Report on Santa Maria (Guatemala) — June 1990
Bulletin of the Global Volcanism Network, vol. 15, no. 6 (June 1990)
Managing Editor: Lindsay McClelland.
Santa Maria (Guatemala) Explosions feed large columns and pyroclastic flow
Please cite this report as:
Global Volcanism Program, 1990. Report on Santa Maria (Guatemala) (McClelland, L., ed.). Bulletin of the Global Volcanism Network, 15:6. Smithsonian Institution. https://doi.org/10.5479/si.GVP.BGVN199006-342030.
14.757°N, 91.552°W; summit elev. 3745 m
All times are local (unless otherwise noted)

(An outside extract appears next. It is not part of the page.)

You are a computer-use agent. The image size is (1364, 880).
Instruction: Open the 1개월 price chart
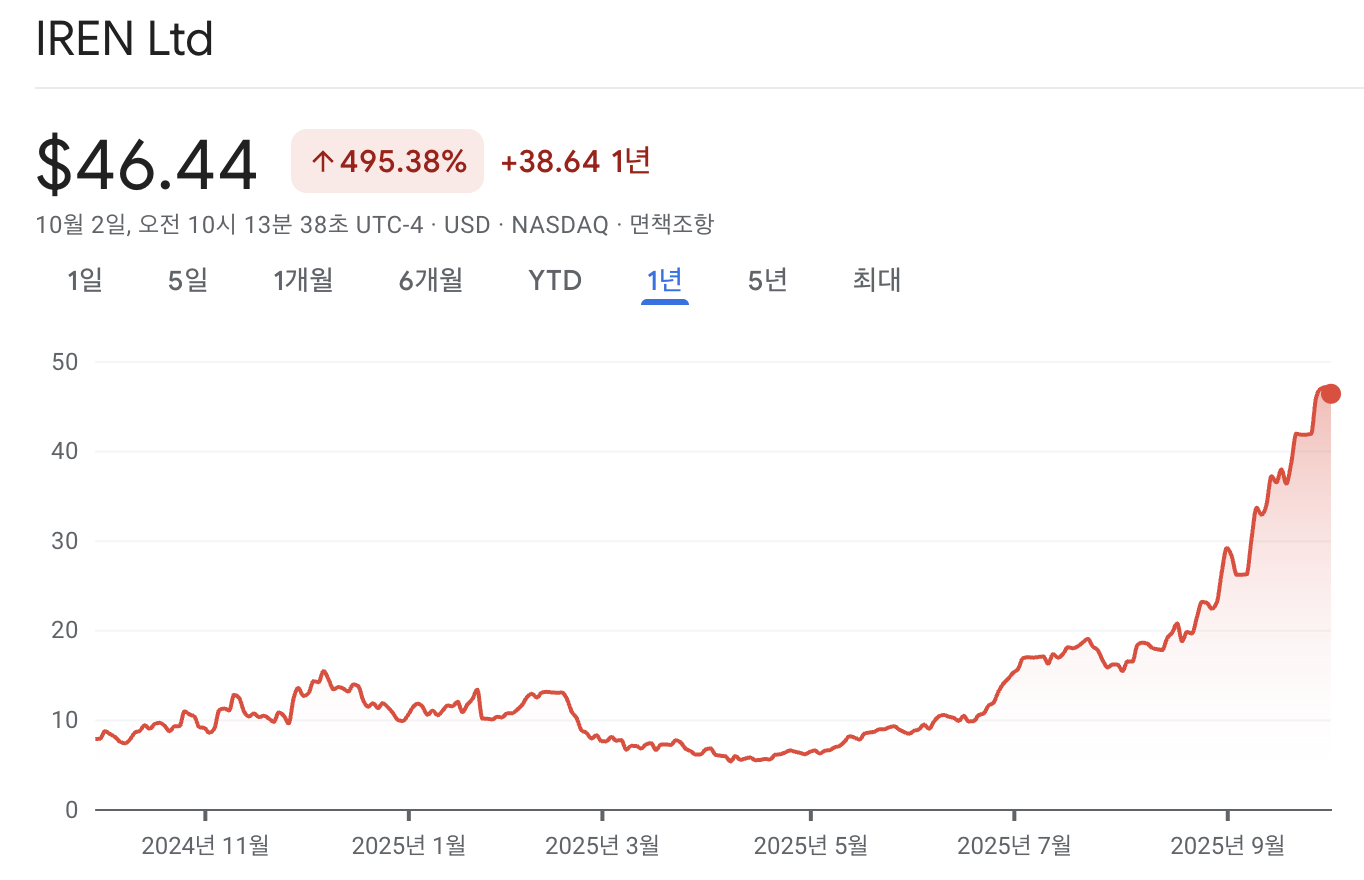pyautogui.click(x=302, y=281)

A series of strong explosions that began at about 1030 on 13 July sent eruption clouds to 7.5 km. Vigorous explosive activity continued until the next morning, depositing as much as 4 cm of ash, mostly S-SW of the vent. Geologists calculated a preliminary ash volume of 2.6 x 105 m3. Damage from ashfall was minimal. A pyroclastic flow extended 6.5 km down the Nimá II valley, generating a large vapor cloud where it encountered river water. An overflight on 17 July revealed that the pyroclastic flow deposit had not dammed the river, a possibility that had concerned hazard officials. Smaller explosions typical of Santiaguito's long-term eruption continued after the end of the vigorous activity. Eight explosions were recorded on 14 July, the largest producing a cloud that reached about 3,000 m above sea level (roughly 500 m above the dome's summit); the other 7 were of relatively low energy. Four low-energy explosions were recorded on the 17th.
Geologic Background. Symmetrical, forest-covered Santa María volcano is part of a chain of large stratovolcanoes that rise above the Pacific coastal plain of Guatemala. The sharp-topped, conical profile is cut on the SW flank by a 1.5-km-wide crater. The oval-shaped crater extends from just below the summit to the lower flank, and was formed during a catastrophic eruption in 1902. The renowned Plinian eruption of 1902 that devastated much of SW Guatemala followed a long repose period after construction of the large basaltic-andesite stratovolcano. The massive dacitic Santiaguito lava-dome complex has been growing at the base of the 1902 crater since 1922. Compound dome growth at Santiaguito has occurred episodically from four vents, with activity progressing W towards the most recent, Caliente. Dome growth has been accompanied by almost continuous minor explosions, with periodic lava extrusion, larger explosions, pyroclastic flows, and lahars.
Information Contacts: E. Sánchez and Otoniel Matías, INSIVUMEH.